I was told, "The internal batteries on the Game Boy cartridges have run out. They're all dead."
"Oh," I said, trying not to show how crestfallen I was. I felt like I was losing nerd cred for not knowing that, although I never kept up with that type of info anyway. I'm here for the fantasy and imaginative aspects of games, and tend not to follow the competitive or technical details.
I tried not to feel anything as I went home. If they were real animals, I reminded myself, I would have had to say goodbye long ago.
But like so many other people, Pokemon was my childhood. It was all I thought about and dreamed about, and the closest thing I could imagine to heartbreak was the knowledge that they weren't real. I spent nearly all my time writing longhand self-insert Pokemon fanfiction--far more than I spent actually playing the game. My Pokemon were with me in my imagination wherever I went. I started playing Pokemon Blue when I was 5, and the last time I had played it was probably when I was 9 or 10. I remembered I had turned it on again one more time after that, not to play it, but to look at my childhood Pokemon.
It was during high school, after a move overseas that completely upended my life, and I was struggling with the crushing blow of being taken away from everything I knew and trying to make sense of anything (least of all adolescence) in another language. All I wanted was to go back to childhood and have everything go back to how it was before.
Seeing my Pokemon, just as I'd left them, had comforted me. I had looked at their stats pages, taken photos of them with my digital camera (that I don't even know if I still have), and then turned it off without doing anything.
That was probably 9 or 10 years after the games came out. It had been a long time since then. I had long since taken the AA batteries out of my Game Boy Color and left it untouched. I didn't even have AA batteries anymore.
It had worked then. But now it had been 27 years... I thought about not trying to turn my cartridge back on. As long as I didn't turn it on, I could believe my Pokemon were still there, the way I remembered them.
On my day off, which happened to be Pokemon Day, I googled and read that some people on forums and Reddit were still able to play their original Pokemon games.
Then... it was possible. I went out to buy toothpaste. At the store, I asked where I could find AA batteries.
It was a big thing for me to be able to go to the store and buy things myself. When I moved at age 13, I felt like something went wrong with growing up. It was difficult to follow what people were saying, and people didn't always understand what I said either. I had been introverted even in English, but now I had enough negative experiences that I became afraid and stopped trying to talk to people altogether.
I threw myself into video games and reliving childhood memories. The internet was where I could communicate in my first language and understand. I lived online and didn't interact with the real world.

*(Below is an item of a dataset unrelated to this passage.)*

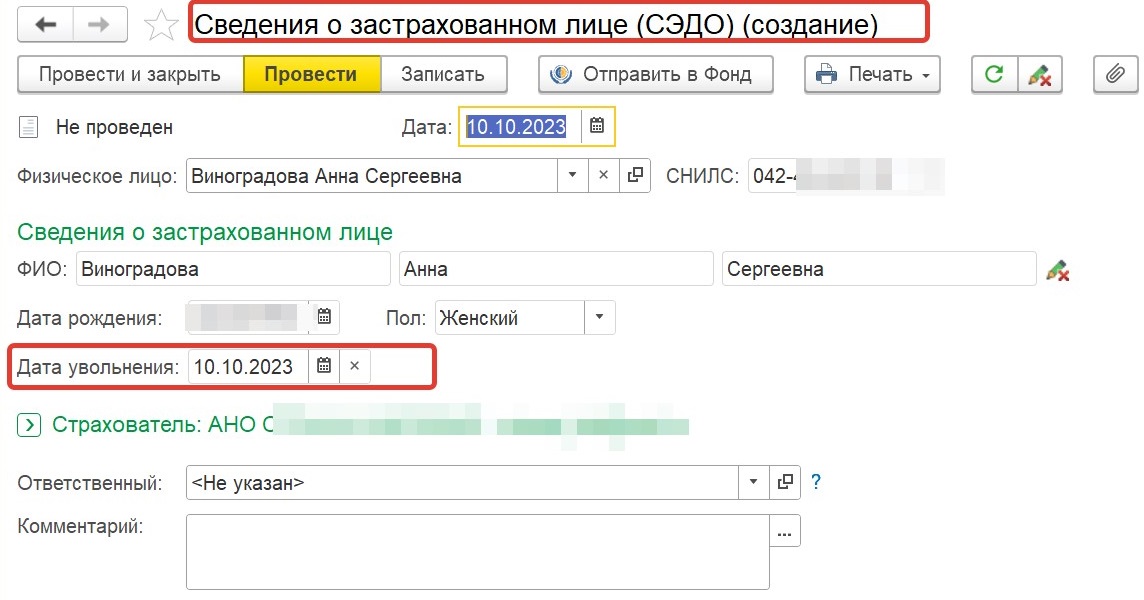Click Провести и закрыть button

(x=130, y=74)
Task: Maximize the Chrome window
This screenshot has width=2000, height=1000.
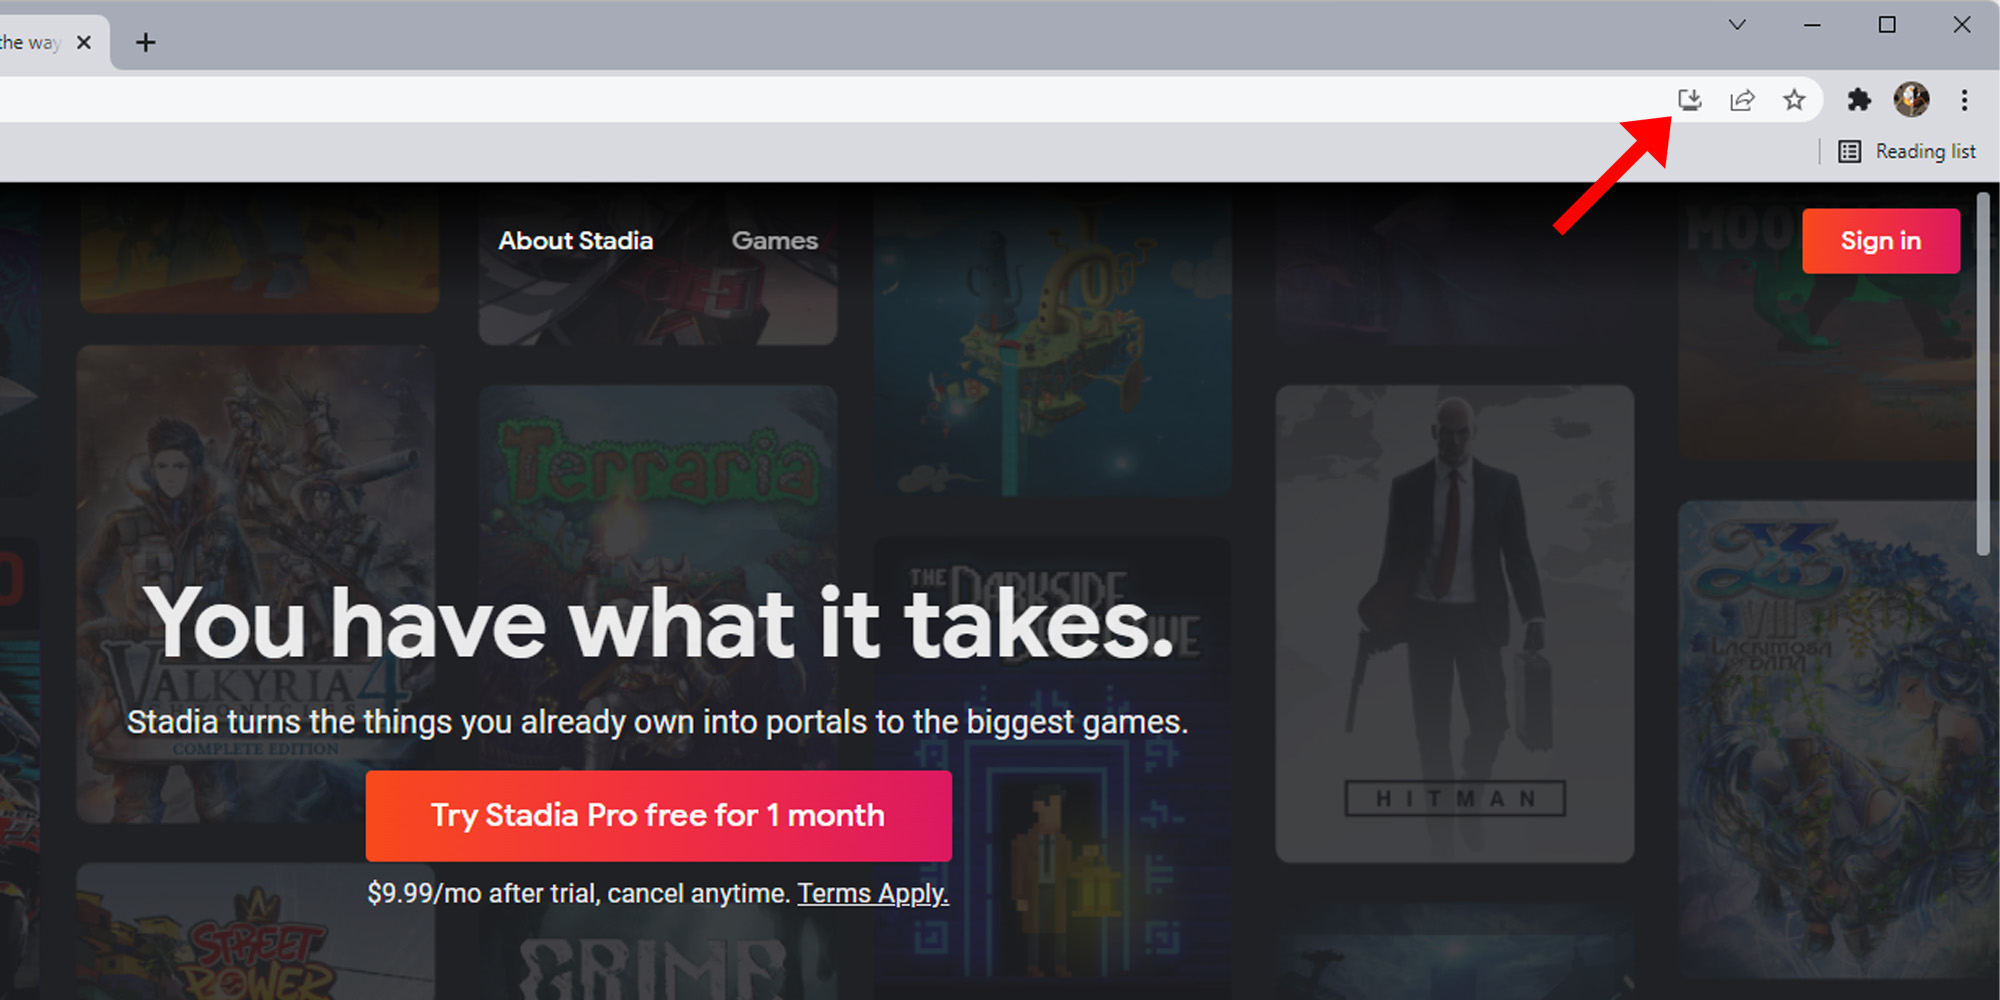Action: (1887, 25)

On the internet I felt like I was understood and could find people who shared my interests the way I did, but in the real world it always felt like I could get hurt if anyone knew me.
I realize now that I could have had a better experience overseas if I'd known how to adapt and socialize, but this was not something I knew even in English, and trying to learn in another language made it ten times harder. I'm sorry now for missing out on interactions that I know I could have had, but I just didn't know how. I wouldn't know how until I learned, and it took me a long time to learn.

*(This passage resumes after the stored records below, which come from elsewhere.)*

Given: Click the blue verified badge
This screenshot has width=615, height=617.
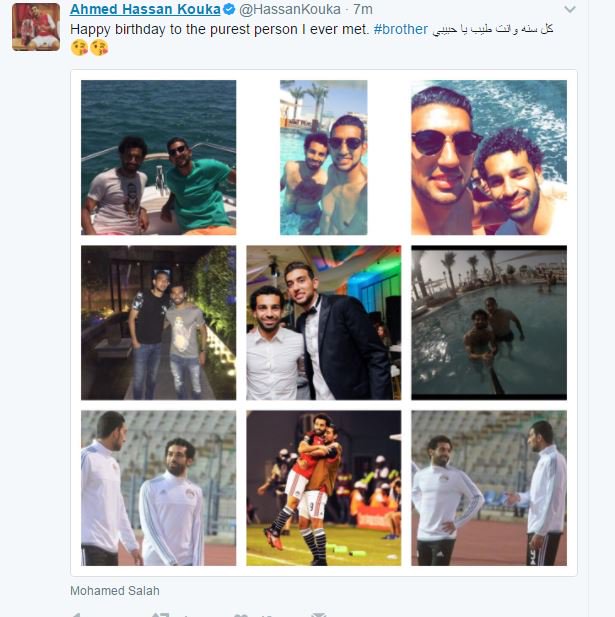Looking at the screenshot, I should [229, 9].
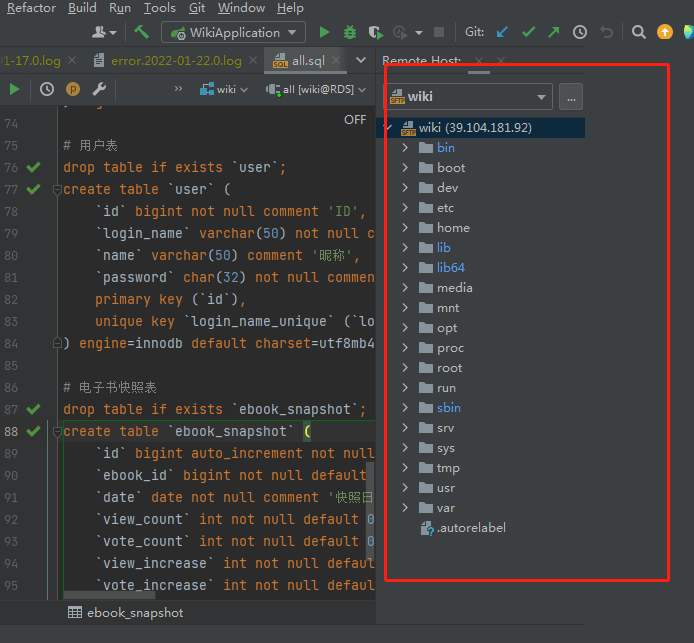Update project with Git blue arrow
Screen dimensions: 694x643
(503, 32)
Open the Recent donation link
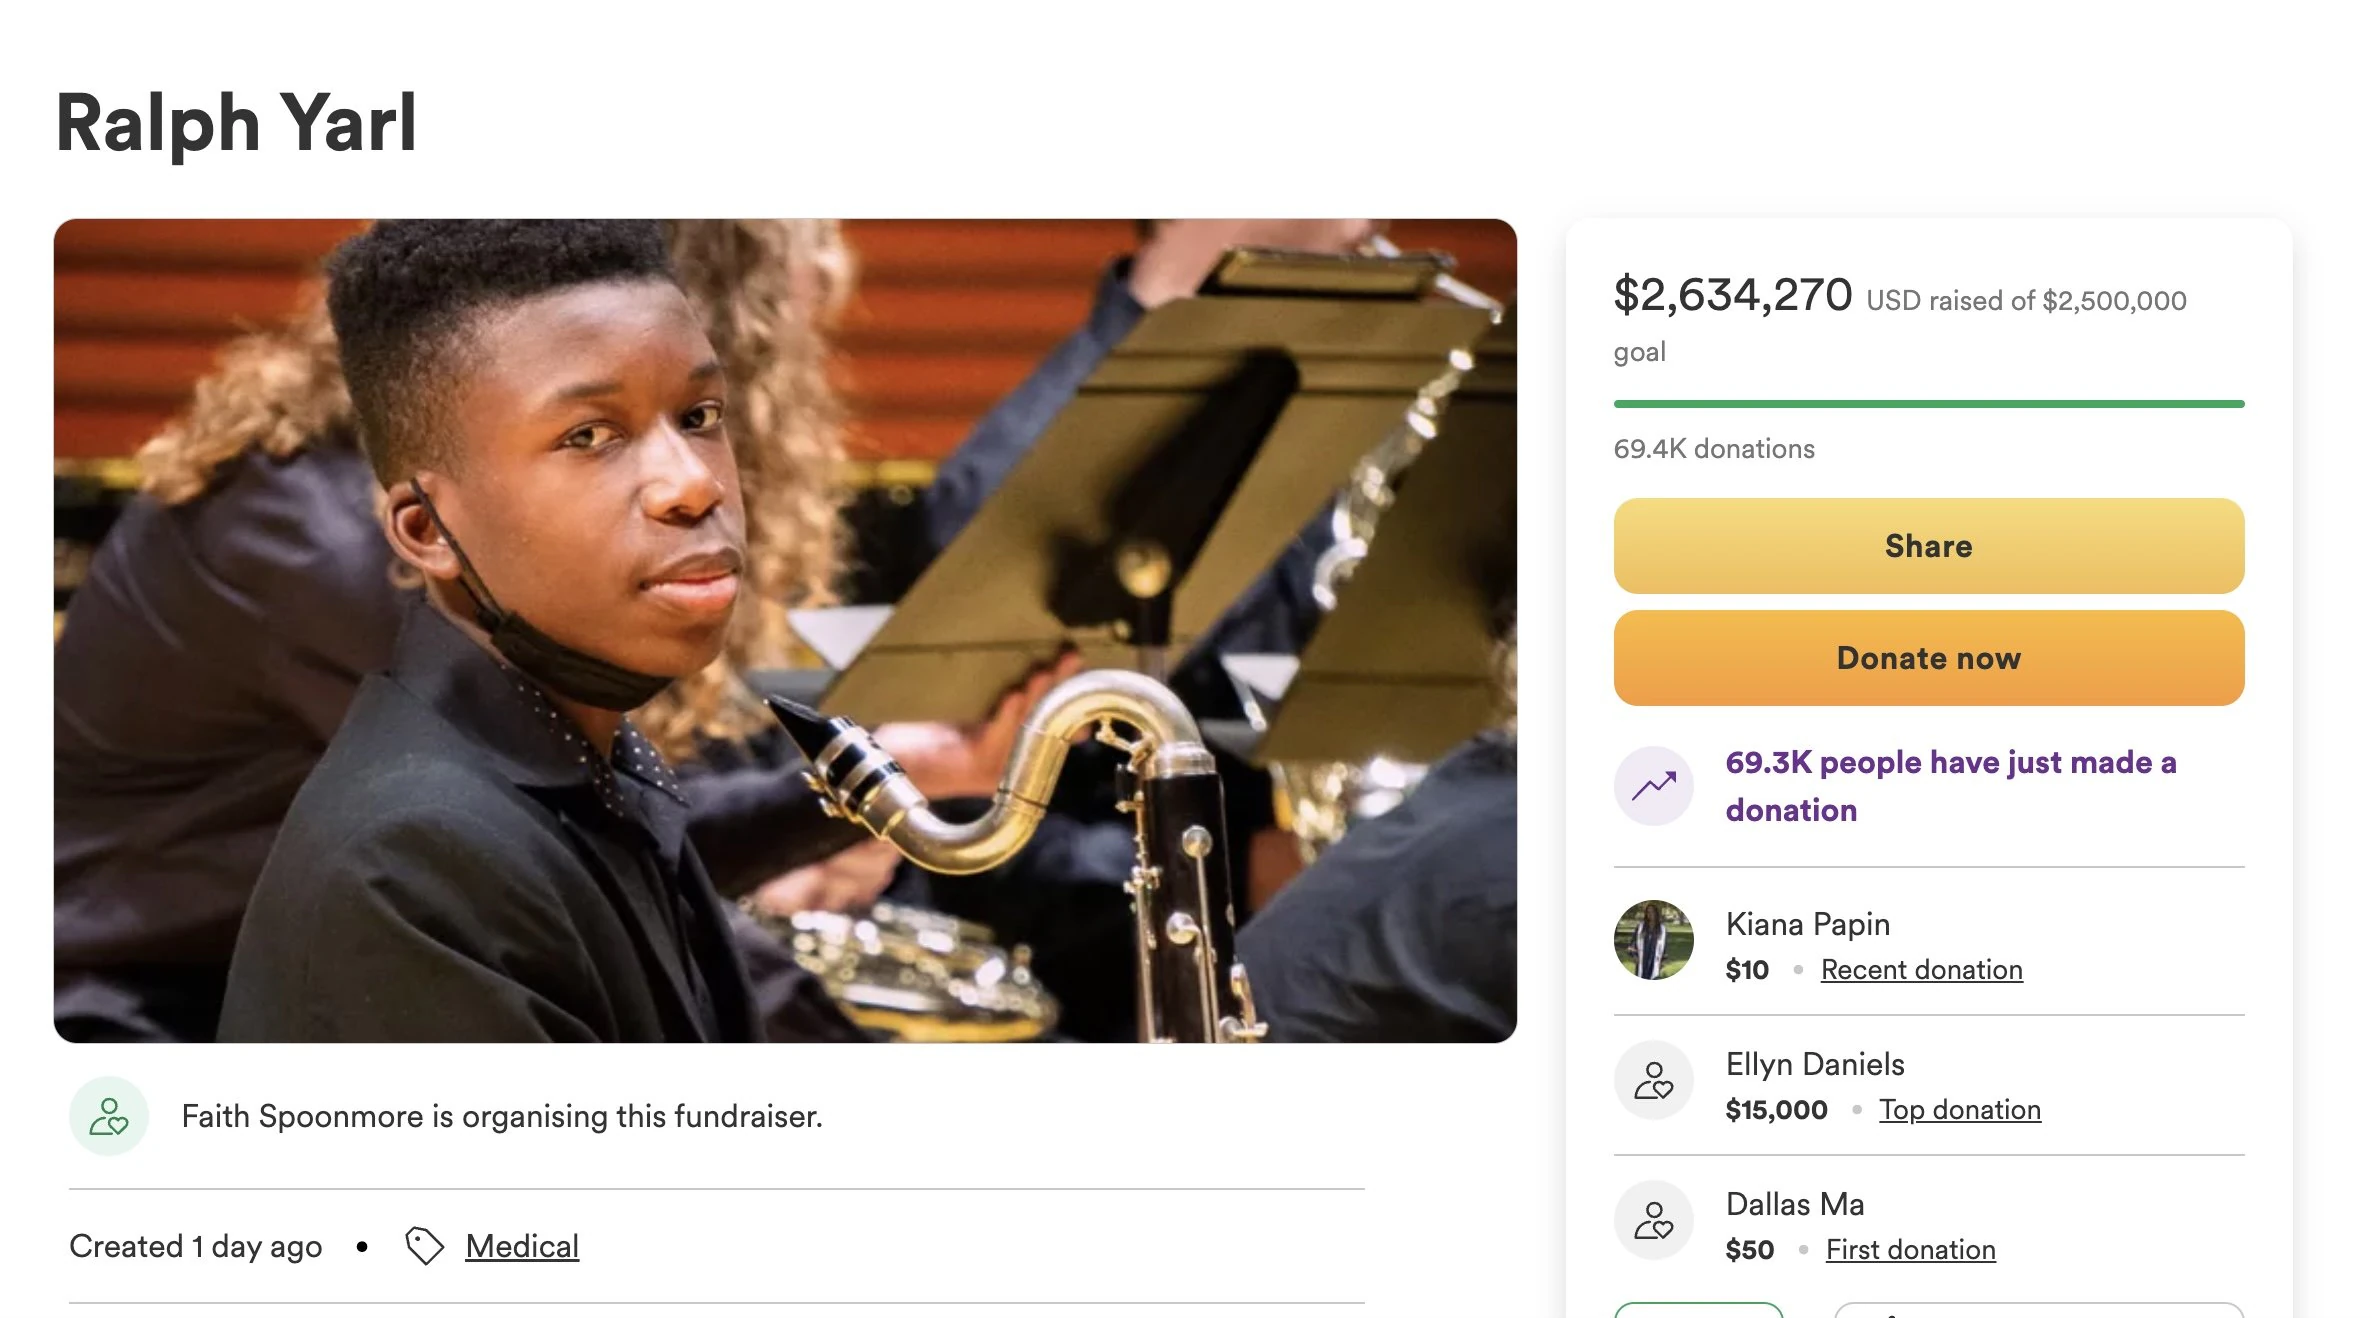 click(1921, 969)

I grew up online, in the company of others who had trouble fitting in with the real world, even in their own language. Those experiences shaped me, and the friendships I've made and support I've received online are invaluable to me. The internet gave me a way to live, and through it I learned how to interact with others. But in many ways, for many years, it felt like my life was put on hold and I stopped growing up.
Several years ago I moved back, to not far from where I was born, and I was able to work for the first time. I began to interact with people and feel like I had a place in the real world.
After shutting myself away for so many years, every little step I made out in the world felt terrifying. But every little thing I did on my own made me feel like I was living for the first time.
Even something as little as going to the store and buying a pack of batteries.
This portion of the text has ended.